29/04/2026
L’histoire de la patiente difficile
Un matin, dans un service hospitalier très occupé, une jeune patiente est admise pour des douleurs intenses. Elle pleure, elle crie, elle refuse qu’on la touche. Chaque tentative de soin devient un combat.
L’aide-soignante, déjà fatiguée par une longue garde, perd patience.
Elle élève la voix :
— “Si vous continuez comme ça, on ne pourra rien faire pour vous !”
La patiente pleure encore plus. Sa mère, inquiète, intervient.
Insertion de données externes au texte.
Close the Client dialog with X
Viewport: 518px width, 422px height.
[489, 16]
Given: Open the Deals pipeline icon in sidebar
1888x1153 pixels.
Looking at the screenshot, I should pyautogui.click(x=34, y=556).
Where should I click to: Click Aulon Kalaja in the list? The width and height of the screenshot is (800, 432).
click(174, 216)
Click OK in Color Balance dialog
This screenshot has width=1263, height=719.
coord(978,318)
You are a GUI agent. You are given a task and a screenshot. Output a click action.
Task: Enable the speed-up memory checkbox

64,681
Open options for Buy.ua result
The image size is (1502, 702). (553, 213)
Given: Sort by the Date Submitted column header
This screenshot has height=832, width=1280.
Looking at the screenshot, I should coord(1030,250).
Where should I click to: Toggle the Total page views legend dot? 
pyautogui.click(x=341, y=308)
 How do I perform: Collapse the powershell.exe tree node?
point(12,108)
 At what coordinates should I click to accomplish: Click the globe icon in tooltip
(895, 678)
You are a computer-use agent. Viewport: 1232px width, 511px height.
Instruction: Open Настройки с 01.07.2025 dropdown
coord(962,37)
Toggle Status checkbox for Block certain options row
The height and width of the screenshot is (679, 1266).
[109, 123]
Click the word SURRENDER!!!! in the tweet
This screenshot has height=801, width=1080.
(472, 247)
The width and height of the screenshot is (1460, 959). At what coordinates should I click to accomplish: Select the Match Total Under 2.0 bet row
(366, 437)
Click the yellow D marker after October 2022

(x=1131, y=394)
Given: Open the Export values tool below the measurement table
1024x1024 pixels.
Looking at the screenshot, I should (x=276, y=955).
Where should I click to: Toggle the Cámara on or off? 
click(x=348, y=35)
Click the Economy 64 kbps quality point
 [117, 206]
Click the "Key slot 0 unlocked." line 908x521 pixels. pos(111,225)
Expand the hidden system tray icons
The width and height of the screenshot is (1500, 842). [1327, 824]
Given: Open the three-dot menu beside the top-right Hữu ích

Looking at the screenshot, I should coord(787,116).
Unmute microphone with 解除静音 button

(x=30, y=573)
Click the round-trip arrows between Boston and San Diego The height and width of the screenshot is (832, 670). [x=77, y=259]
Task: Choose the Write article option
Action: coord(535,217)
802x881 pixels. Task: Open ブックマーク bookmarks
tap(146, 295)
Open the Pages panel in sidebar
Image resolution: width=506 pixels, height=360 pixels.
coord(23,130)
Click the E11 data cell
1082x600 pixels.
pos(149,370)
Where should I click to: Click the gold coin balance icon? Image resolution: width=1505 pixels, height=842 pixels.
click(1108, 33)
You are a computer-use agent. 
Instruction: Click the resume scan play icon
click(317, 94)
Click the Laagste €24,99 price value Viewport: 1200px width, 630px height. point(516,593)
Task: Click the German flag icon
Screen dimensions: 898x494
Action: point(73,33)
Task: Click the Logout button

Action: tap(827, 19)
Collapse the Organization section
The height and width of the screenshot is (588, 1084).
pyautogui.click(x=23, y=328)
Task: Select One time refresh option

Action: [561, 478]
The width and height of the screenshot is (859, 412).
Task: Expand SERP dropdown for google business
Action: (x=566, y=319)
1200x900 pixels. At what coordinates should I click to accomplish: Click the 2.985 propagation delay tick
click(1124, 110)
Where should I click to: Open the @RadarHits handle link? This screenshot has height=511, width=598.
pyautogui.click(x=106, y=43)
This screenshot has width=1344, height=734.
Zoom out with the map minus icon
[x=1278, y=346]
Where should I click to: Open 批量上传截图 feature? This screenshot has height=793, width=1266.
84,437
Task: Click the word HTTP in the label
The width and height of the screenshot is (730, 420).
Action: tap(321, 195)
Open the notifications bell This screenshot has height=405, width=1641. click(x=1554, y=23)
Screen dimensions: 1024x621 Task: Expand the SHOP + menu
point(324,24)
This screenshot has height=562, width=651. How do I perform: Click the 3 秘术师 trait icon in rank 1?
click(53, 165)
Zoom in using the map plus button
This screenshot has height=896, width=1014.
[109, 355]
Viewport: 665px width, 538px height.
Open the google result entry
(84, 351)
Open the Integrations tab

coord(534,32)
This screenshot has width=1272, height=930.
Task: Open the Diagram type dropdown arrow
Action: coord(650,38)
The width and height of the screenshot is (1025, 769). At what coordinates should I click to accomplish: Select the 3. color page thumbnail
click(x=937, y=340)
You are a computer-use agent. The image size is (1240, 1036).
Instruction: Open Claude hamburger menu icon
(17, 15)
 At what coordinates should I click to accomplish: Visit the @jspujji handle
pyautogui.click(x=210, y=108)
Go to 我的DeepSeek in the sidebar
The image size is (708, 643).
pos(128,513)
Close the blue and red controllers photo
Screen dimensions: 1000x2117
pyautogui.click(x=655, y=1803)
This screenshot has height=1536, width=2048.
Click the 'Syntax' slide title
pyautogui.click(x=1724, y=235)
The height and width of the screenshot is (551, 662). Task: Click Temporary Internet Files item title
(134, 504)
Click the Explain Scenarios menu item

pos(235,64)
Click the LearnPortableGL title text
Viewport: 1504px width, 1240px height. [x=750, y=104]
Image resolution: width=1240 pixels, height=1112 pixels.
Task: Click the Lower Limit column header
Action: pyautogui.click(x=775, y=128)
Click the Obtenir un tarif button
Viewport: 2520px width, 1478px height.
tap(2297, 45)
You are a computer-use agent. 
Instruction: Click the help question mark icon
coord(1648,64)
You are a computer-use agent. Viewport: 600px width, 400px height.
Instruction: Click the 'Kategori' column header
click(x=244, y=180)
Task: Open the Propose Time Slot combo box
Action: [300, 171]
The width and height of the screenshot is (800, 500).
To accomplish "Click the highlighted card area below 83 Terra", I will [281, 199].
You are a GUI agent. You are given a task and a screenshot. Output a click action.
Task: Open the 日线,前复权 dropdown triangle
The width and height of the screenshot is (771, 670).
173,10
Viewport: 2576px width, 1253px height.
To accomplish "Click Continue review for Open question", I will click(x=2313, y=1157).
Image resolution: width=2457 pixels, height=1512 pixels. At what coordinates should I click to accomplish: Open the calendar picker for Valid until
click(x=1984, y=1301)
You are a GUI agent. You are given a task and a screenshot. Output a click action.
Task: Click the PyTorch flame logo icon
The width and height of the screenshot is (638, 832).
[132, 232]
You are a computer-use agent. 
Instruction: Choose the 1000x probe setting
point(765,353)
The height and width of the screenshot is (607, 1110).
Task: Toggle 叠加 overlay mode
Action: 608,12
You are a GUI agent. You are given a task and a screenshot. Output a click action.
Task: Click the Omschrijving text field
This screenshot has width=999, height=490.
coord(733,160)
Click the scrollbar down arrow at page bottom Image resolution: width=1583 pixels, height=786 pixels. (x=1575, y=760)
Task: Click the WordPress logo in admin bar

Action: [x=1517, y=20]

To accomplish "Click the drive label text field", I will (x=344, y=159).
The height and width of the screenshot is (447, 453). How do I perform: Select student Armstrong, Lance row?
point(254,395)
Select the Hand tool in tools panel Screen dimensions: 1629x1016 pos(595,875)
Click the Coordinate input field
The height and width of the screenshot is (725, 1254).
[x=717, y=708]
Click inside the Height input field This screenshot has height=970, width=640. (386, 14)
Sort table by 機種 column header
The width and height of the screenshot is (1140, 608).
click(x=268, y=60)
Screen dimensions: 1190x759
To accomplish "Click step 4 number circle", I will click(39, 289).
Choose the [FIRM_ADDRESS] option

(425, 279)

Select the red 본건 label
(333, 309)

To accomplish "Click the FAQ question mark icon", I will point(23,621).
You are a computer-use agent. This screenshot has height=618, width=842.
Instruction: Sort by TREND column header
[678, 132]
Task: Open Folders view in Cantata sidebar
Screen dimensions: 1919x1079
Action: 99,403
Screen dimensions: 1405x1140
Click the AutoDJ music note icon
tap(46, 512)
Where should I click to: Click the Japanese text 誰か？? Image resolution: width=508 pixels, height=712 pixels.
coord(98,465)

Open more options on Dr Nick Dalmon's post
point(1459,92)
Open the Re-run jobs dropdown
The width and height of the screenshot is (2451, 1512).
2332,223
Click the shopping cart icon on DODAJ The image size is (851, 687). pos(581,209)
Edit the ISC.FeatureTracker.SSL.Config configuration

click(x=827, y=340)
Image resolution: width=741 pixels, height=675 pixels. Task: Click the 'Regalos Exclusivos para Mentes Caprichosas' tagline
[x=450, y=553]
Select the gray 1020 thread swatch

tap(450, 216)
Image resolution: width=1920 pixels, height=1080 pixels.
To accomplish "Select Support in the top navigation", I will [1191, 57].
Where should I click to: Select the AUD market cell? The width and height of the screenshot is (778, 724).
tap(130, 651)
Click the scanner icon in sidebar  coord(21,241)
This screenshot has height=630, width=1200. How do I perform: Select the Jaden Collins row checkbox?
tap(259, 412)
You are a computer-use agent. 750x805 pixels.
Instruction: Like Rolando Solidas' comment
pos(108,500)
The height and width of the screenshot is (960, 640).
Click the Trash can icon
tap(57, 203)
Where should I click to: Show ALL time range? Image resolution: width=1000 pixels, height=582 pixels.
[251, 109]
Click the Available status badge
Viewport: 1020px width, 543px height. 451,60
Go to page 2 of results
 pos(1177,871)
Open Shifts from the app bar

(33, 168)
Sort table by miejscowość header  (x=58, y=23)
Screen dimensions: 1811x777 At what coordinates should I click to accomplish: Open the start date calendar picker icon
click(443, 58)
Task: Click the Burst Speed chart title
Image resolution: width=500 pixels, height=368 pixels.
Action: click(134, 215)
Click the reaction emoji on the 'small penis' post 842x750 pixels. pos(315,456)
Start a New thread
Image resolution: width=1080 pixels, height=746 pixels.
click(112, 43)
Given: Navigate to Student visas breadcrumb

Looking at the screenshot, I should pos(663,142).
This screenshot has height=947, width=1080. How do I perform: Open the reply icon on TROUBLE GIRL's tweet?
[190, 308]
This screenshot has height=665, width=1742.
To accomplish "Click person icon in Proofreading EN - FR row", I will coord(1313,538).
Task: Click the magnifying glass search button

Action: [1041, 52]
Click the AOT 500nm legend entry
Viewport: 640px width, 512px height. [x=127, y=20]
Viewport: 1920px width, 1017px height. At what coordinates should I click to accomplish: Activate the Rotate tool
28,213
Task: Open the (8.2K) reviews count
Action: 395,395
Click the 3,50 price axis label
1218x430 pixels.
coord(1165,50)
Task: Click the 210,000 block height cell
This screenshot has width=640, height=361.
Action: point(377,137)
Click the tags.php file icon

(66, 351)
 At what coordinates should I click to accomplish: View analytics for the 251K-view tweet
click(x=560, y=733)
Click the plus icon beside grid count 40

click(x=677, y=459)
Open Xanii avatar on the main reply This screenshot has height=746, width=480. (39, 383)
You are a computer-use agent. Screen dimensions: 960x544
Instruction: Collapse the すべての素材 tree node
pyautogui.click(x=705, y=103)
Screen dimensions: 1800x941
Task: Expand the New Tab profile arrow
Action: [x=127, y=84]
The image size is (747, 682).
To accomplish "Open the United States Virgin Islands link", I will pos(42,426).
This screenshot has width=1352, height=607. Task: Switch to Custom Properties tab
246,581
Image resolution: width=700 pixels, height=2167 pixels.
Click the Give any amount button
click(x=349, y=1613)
Le ton monte. La tension envahit toute la salle.
Un médecin plus âgé, qui observait la scène à distance, s’approche calmement. Il ne crie pas. Il ne reproche rien.
Il s’assoit doucement à côté de la patiente et lui dit :
— “Je vois que vous avez très mal. Mais dites-moi… est-ce que vous avez peur ?”
La patiente s’arrête un instant. Elle hoche la tête.
Elle murmure :
— “Oui… j’ai peur de mourir.”
Le silence s’installe.
Le médecin regarde alors l’équipe et dit doucement :
— “Parfois, ce n’est pas la douleur qui crie… c’est la peur.”
Il prend la main de la patiente :
— “On est là pour vous. On va vous aider. Mais on a besoin que vous nous laissiez faire.”
Peu à peu, la patiente se calme. Les soins peuvent commencer.
Après, le médecin se tourne vers l’équipe :
— “N’oubliez jamais : nous ne soignons pas seulement des corps… nous soignons des personnes. Et la maladie change les gens. Elle les rend parfois agressifs, injustes, difficiles. Mais notre rôle, ce n’est pas de répondre à l’agressivité… c’est de rester professionnels.”
Il ajoute :
— “Un bon soignant se reconnaît surtout dans les moments difficiles.”
Leçon à retenir
Le patient n’est pas contre vous, il souffre.
La peur se cache souvent derrière l’agressivité.
Votre calme est un outil de soin.
Le professionnalisme ne dépend pas du comportement du patient.